The good news is that the UK has already had some success in attracting battery investment. Nissan recently announced it would be greatly expanding EV production at its Sunderland plant, but the real news was that its partner Envision AESC would build a battery Gigafactory, able to provide battery packs for 100,000 cars per year, cementing Nissan’s future in the UK for years to come.
There was another favourable development when Stellantis confirmed that the Vauxhall Plant at Ellesmere Port would live on as a centre for electric van production, although in this case, the good news was slightly complicated by the fact that the UK won’t receive one of the three battery Gigafactories Stellantis will build in Europe. Battery packs for Stellantis’ British-made vans will be assembled in the UK, which is an important step in the process, but the individual cells that make up the packs will be imported from the EU. The company has said that it could source batteries in the UK if other Gigafactories are set up here in the future.
So how much battery production capacity will the UK need to secure the future of car making here? Speaking before this year’s SMMT Test Day, the main event at which the UK’s main motor industry trade body, the Society of Motor Manufacturers and Traders, meets the motoring press, Mike Hawes, CEO, outlined a need for 60GWh of annual battery production by 2030, and enough for one million electric vehicles.
The UK made fewer than a million cars in Covid-ravaged 2020, but annual production peaked at almost two million back in 1972, and also topped 1.7 million as recently as 2016. So, unless we have given up on reaching those levels again, we may need even more battery capacity than the SMMT estimates. We also need to factor in a potential six-figure requirement for battery packs for UK-made commercial vehicles. Vans, which spend a lot of time on short trips in urban areas, are prime candidates for electrification. The UK already hosts electrified van production by LEVC and the revived electric Morris Commercial, and of course, Stellantis will be joining them soon.

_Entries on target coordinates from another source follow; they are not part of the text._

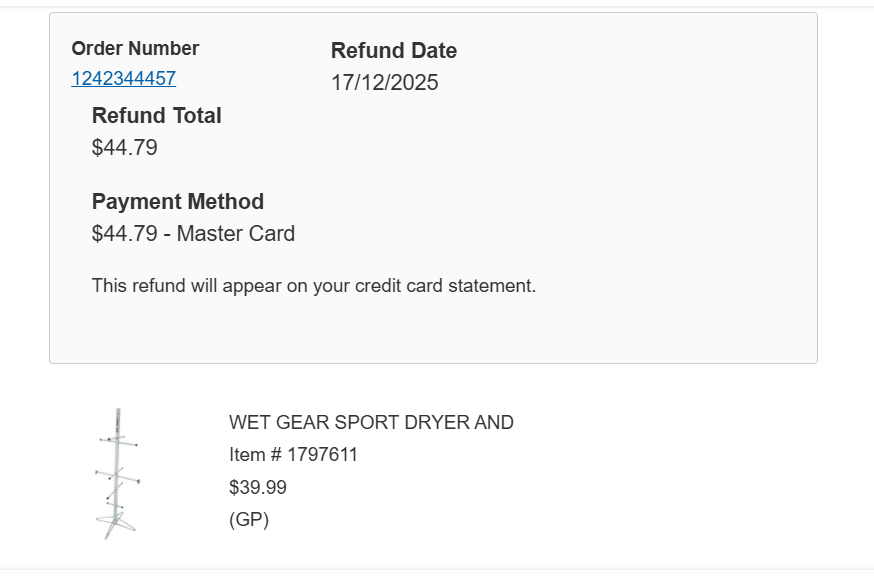The image size is (874, 586).
Task: Click the "Payment Method" heading
Action: pos(178,202)
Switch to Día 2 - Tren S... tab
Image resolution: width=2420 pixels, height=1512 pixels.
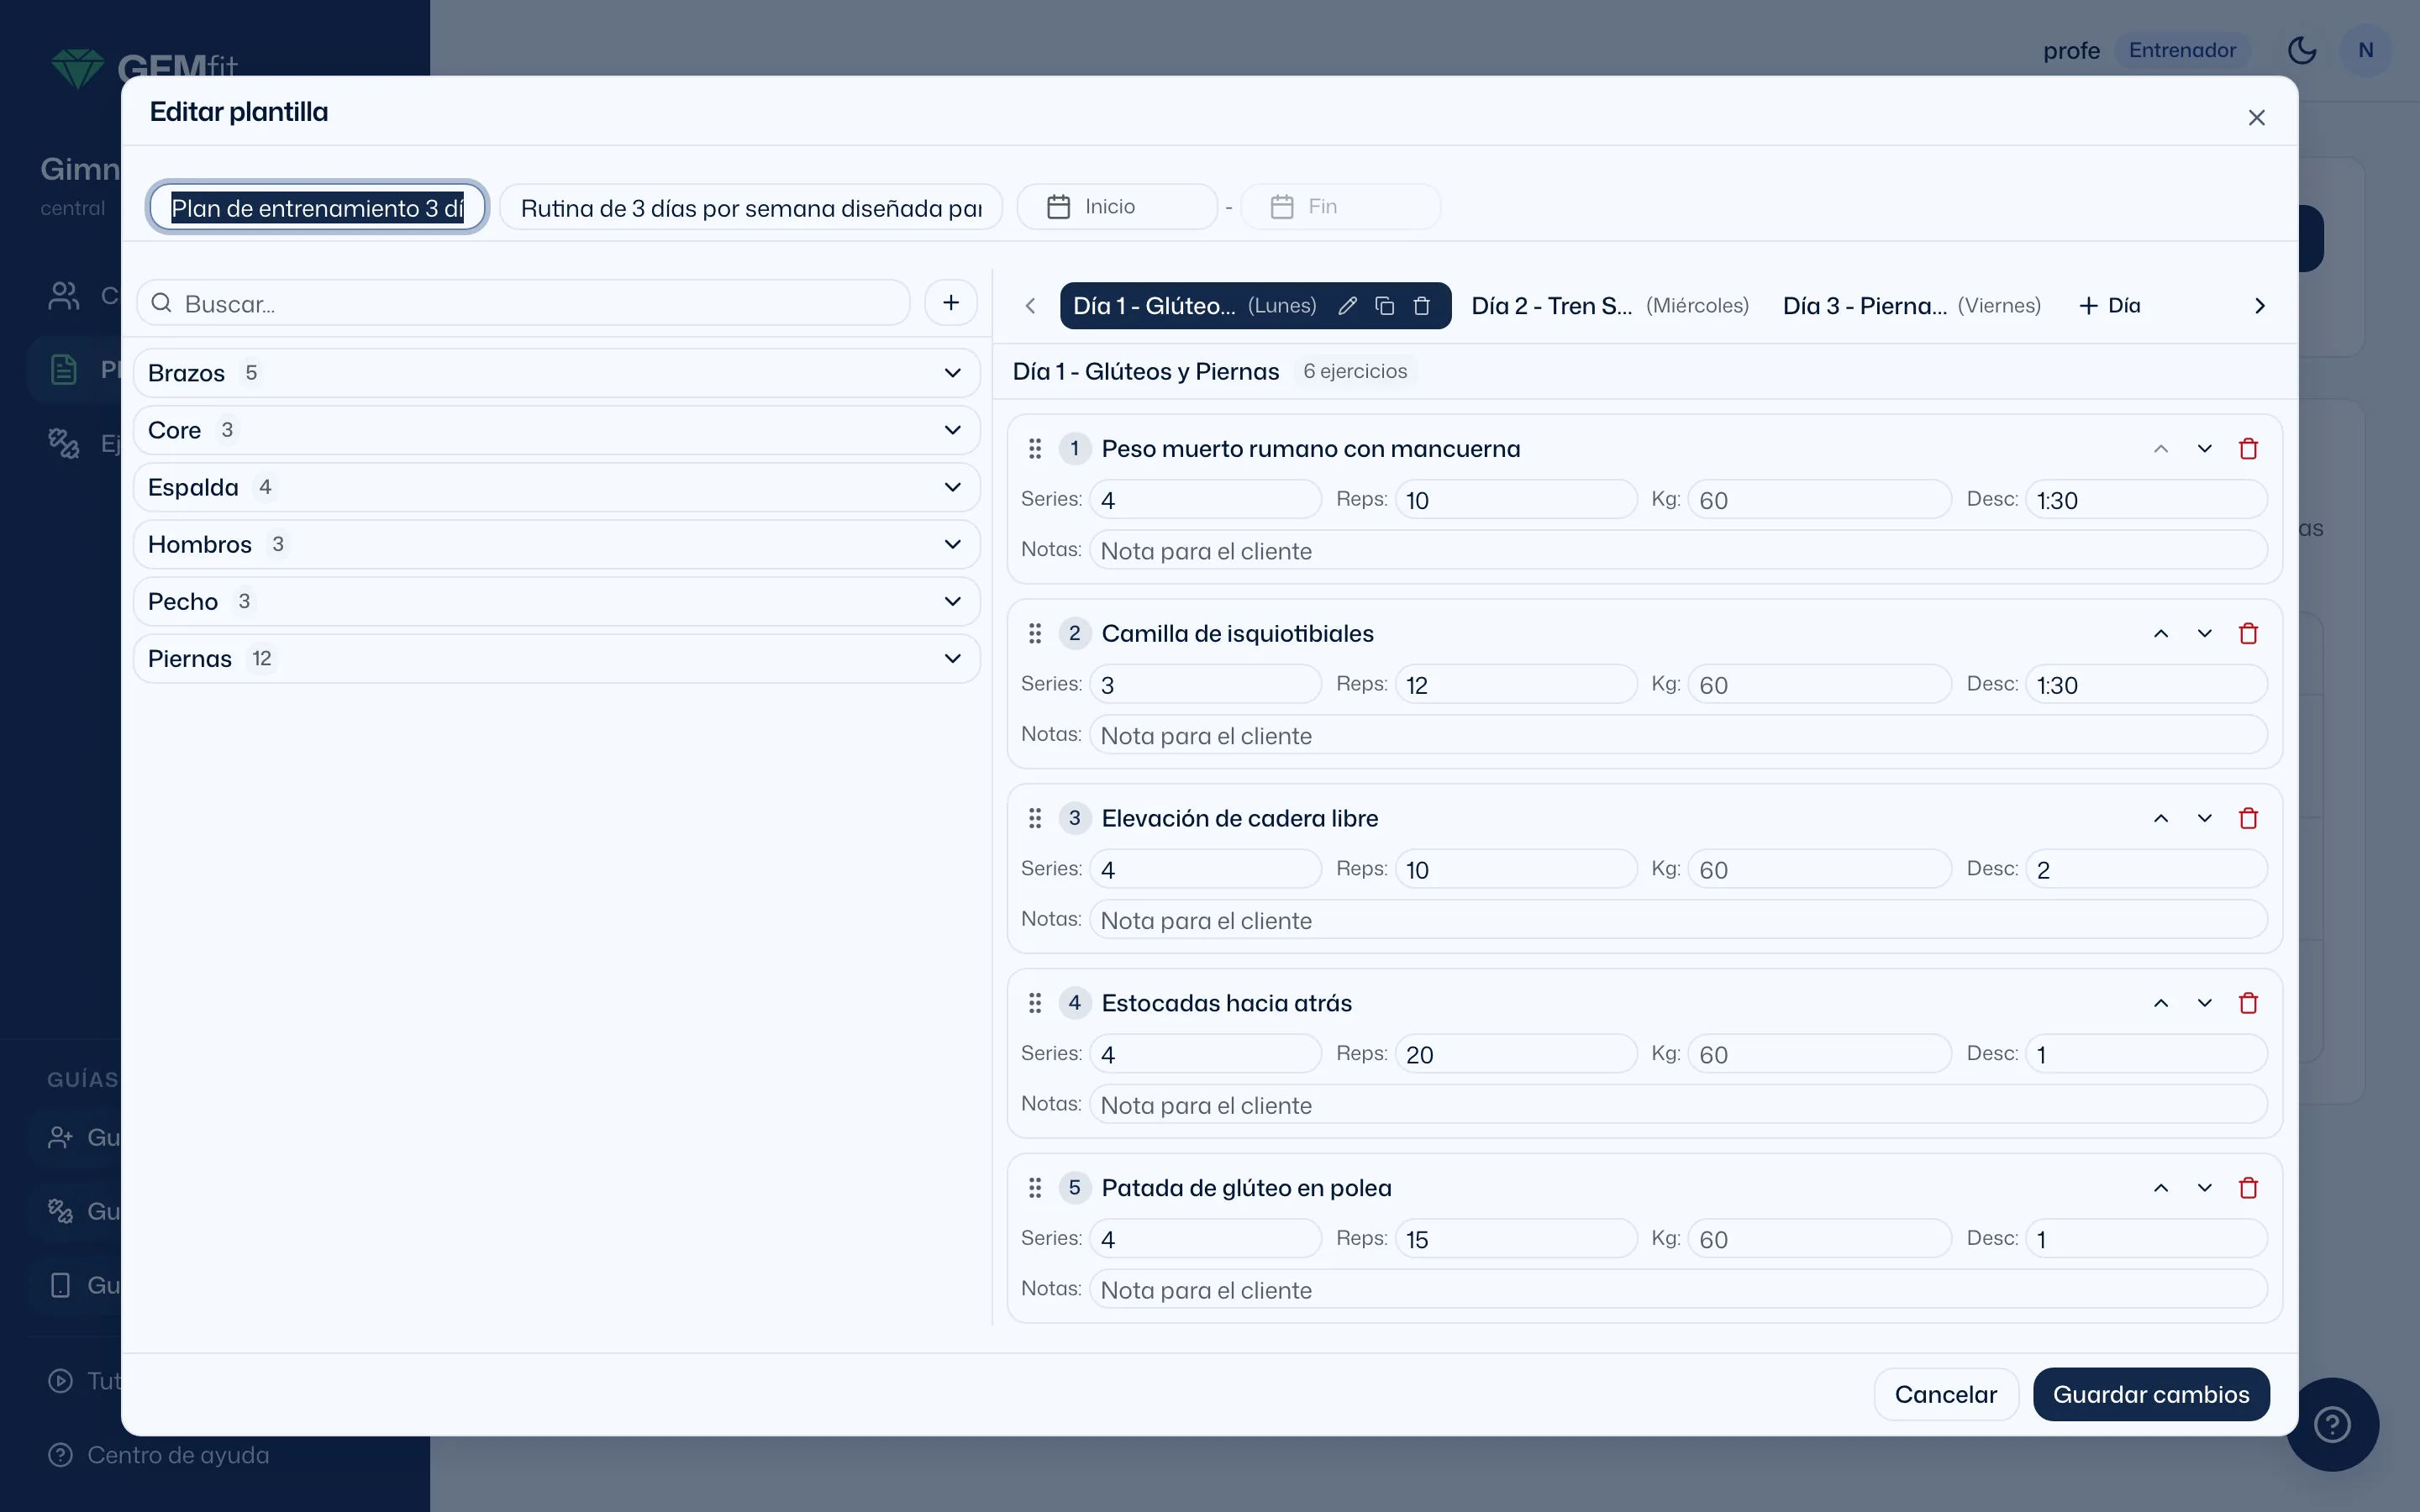tap(1609, 306)
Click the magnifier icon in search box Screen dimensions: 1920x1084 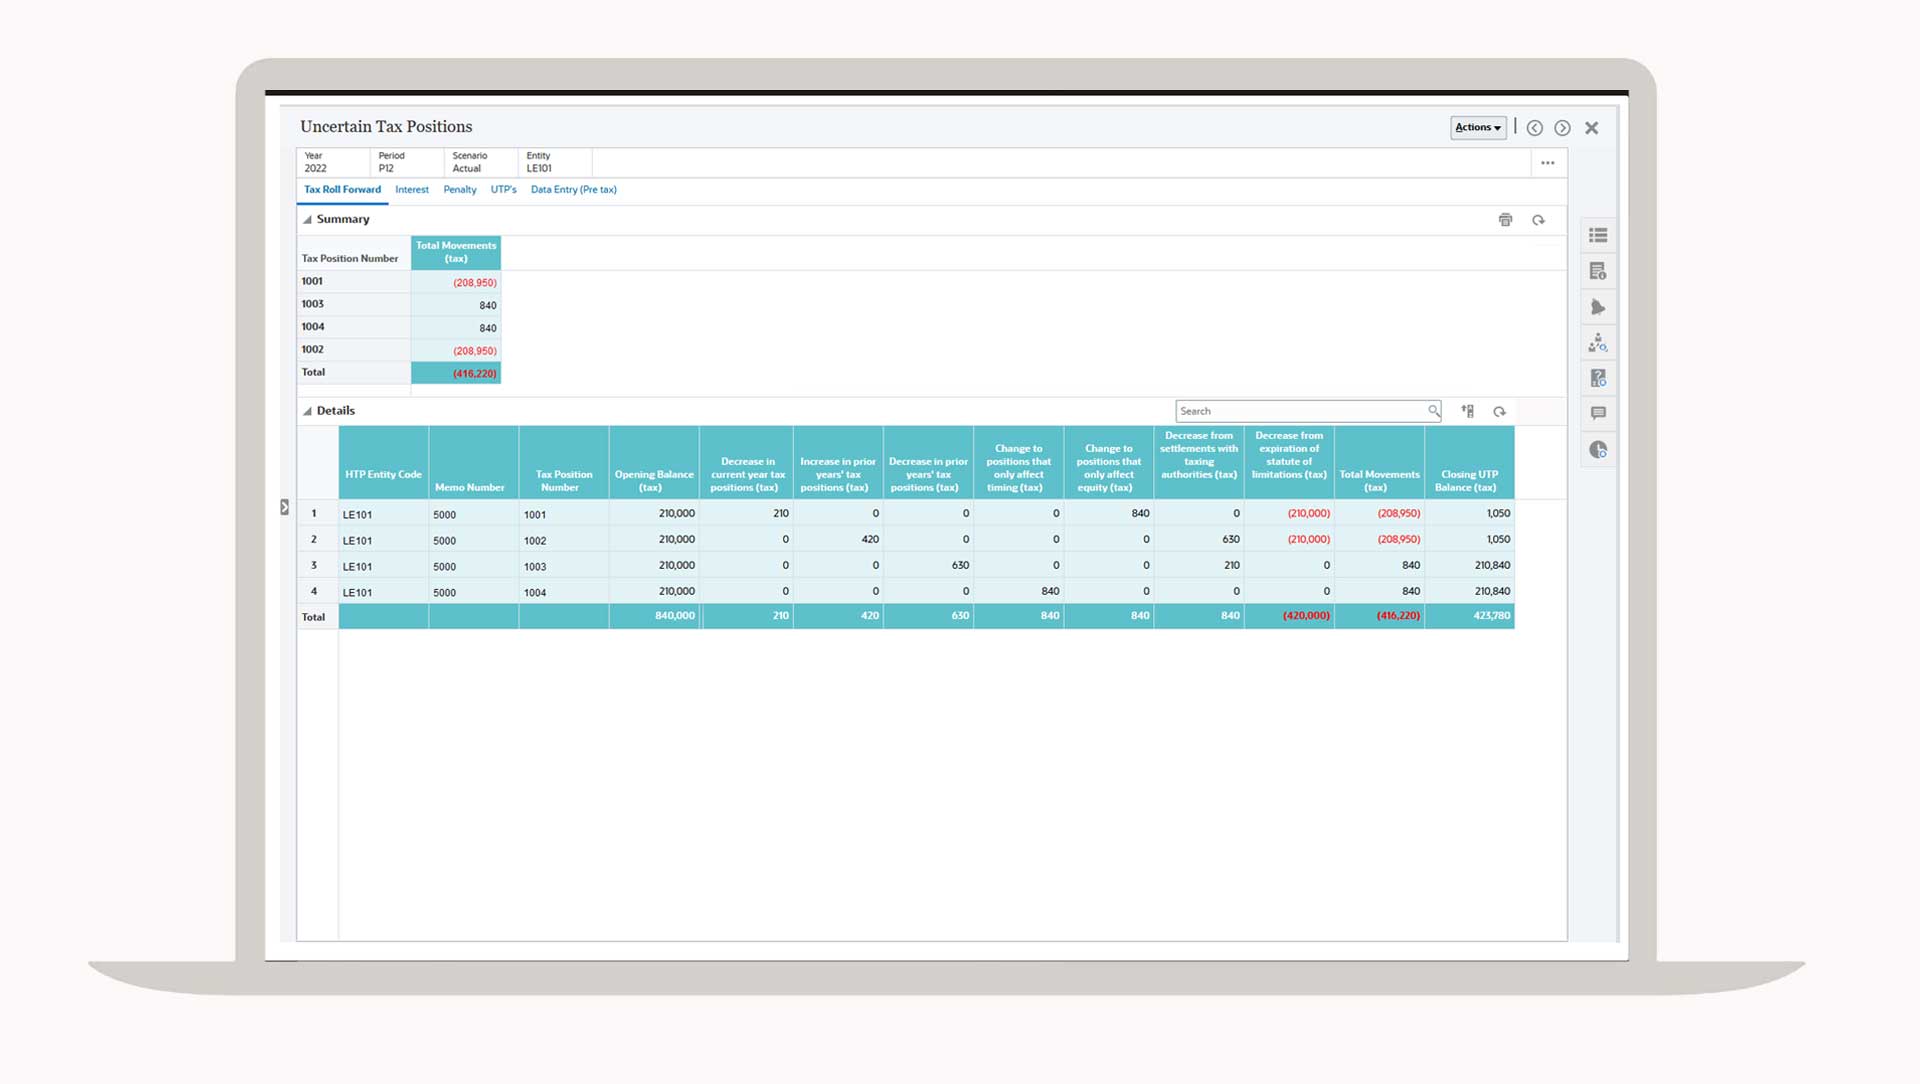tap(1433, 411)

Any attempt to get UK car production back towards previous highs will be made that bit more difficult by the closure of Honda’s Swindon plant, which produced well over 200,000 cars in the good years – although it was rather less than that more recently. And it’s worth considering Honda’s stated reason for the closure. While the complications of Brexit were surely in the mix, the company said that Swindon had fallen victim to the need to concentrate resources on larger electric car markets outside the UK.
Ford’s engine factory at Bridgend closed recently too. The company didn’t cite electrification directly as a reason for the closure, which had a number of contributory causes, but electrification surely puts a question mark over every engine factory in the UK and beyond.
I’m old enough to remember the opening of the Swindon and Bridgend factories, and the hope they generated that they would provide high-quality long-term jobs. They delivered on that promise for several decades, but nothing is forever at a time of unprecedented upheaval.
All this shows is how much is at stake, as the automotive sector makes the difficult transition to electric. Nissan’s Sunderland plant appears to have secured its future, and Vauxhall’s Ellesmere Port looks like it has a decent chance of getting to the other side as well. But I don’t think anybody really knows how much of the rest of the British industry will make it.